Paleocene-Eocene Thermal Maximum Benthic Adaptations in

Surviving rapid climate change in the deep sea during the Paleogene hyperthermals

Authors:

1. Laura C. Foster (a)
2. Daniela N. Schmidt (a)
3. Ellen Thomas (b,c)
4. Sandra Arndt (d)
5. Andy Ridgwell (d)

Affiliations:

a. Department of Earth Sciences, University of Bristol, Bristol BS8 1RJ, United Kingdom;

b. Department of Geology and Geophysics, Yale University, New Haven, CT 06520;

c. Department of Earth and Environmental Sciences, Wesleyan University, Middletown, CT 06459; and

d.
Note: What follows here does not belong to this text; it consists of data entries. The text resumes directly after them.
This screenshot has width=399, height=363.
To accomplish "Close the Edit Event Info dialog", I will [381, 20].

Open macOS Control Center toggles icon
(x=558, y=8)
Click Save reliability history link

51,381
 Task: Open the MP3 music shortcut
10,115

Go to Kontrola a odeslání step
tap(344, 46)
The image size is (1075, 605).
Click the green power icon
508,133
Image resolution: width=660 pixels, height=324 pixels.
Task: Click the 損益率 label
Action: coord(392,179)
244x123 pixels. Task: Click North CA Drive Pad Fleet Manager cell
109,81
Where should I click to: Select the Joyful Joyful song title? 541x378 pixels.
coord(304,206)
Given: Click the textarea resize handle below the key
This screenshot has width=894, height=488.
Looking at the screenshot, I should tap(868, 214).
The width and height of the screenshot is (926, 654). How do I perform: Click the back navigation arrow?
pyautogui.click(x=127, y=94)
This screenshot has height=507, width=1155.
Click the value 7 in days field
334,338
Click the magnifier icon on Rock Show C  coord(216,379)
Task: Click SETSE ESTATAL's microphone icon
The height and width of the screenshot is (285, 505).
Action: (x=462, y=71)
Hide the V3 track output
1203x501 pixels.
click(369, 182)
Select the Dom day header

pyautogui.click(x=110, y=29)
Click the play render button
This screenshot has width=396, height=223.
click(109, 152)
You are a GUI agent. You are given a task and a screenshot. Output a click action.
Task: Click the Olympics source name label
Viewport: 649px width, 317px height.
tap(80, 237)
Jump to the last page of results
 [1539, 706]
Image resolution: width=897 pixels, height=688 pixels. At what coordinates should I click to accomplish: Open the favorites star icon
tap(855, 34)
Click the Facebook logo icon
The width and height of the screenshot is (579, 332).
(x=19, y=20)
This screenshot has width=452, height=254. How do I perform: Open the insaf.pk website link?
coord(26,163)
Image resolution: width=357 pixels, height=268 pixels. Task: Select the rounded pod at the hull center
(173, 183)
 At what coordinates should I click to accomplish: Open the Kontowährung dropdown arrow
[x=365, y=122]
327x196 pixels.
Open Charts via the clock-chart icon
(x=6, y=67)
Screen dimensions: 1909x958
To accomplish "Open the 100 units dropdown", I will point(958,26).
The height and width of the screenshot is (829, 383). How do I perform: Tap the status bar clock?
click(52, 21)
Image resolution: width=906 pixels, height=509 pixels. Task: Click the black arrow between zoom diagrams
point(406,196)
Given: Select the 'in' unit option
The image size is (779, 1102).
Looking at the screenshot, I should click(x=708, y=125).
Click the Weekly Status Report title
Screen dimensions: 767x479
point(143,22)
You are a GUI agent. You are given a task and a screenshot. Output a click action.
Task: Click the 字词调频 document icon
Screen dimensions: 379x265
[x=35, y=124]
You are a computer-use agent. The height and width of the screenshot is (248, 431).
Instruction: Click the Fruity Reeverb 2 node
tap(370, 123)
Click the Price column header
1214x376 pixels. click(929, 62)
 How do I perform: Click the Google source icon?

School of Geographical Sciences, University of Bristol, Bristol BS8 1SS, United Kingdom

Abstract:

Predicting the impact of ongoing anthropogenic CO2 emissions on calcifying marine organisms is complex, owing to the synergy between direct changes (acidification) and indirect changes through climate change (e.g., warming, changes in ocean circulation, and deoxygenation). Laboratory experiments, particularly on longer-lived organisms, tend to be too short to reveal the potential of organisms to acclimatize, adapt, or evolve and usually do not incorporate multiple stressors. We studied two examples of rapid carbon release in the geological record, Eocene Thermal Maximum 2 (∼53.2 Ma) and the Paleocene Eocene Thermal Maximum (PETM, ∼55.5 Ma), the best analogs over the last 65 Ma for future ocean acidification related to high atmospheric CO2 levels. We use benthic foraminifers, which suffered severe extinction during the PETM, as a model group. Using synchrotron radiation X-ray tomographic microscopy, we reconstruct the calcification response of survivor species and find, contrary to expectations, that calcification significantly increased during the PETM. In contrast, there was no significant response to the smaller Eocene Thermal Maximum 2, which was associated with a minor change in diversity only. These observations suggest that there is a response threshold for extinction and calcification response, while highlighting the utility of the geological record in helping constrain the sensitivity of biotic response to environmental change.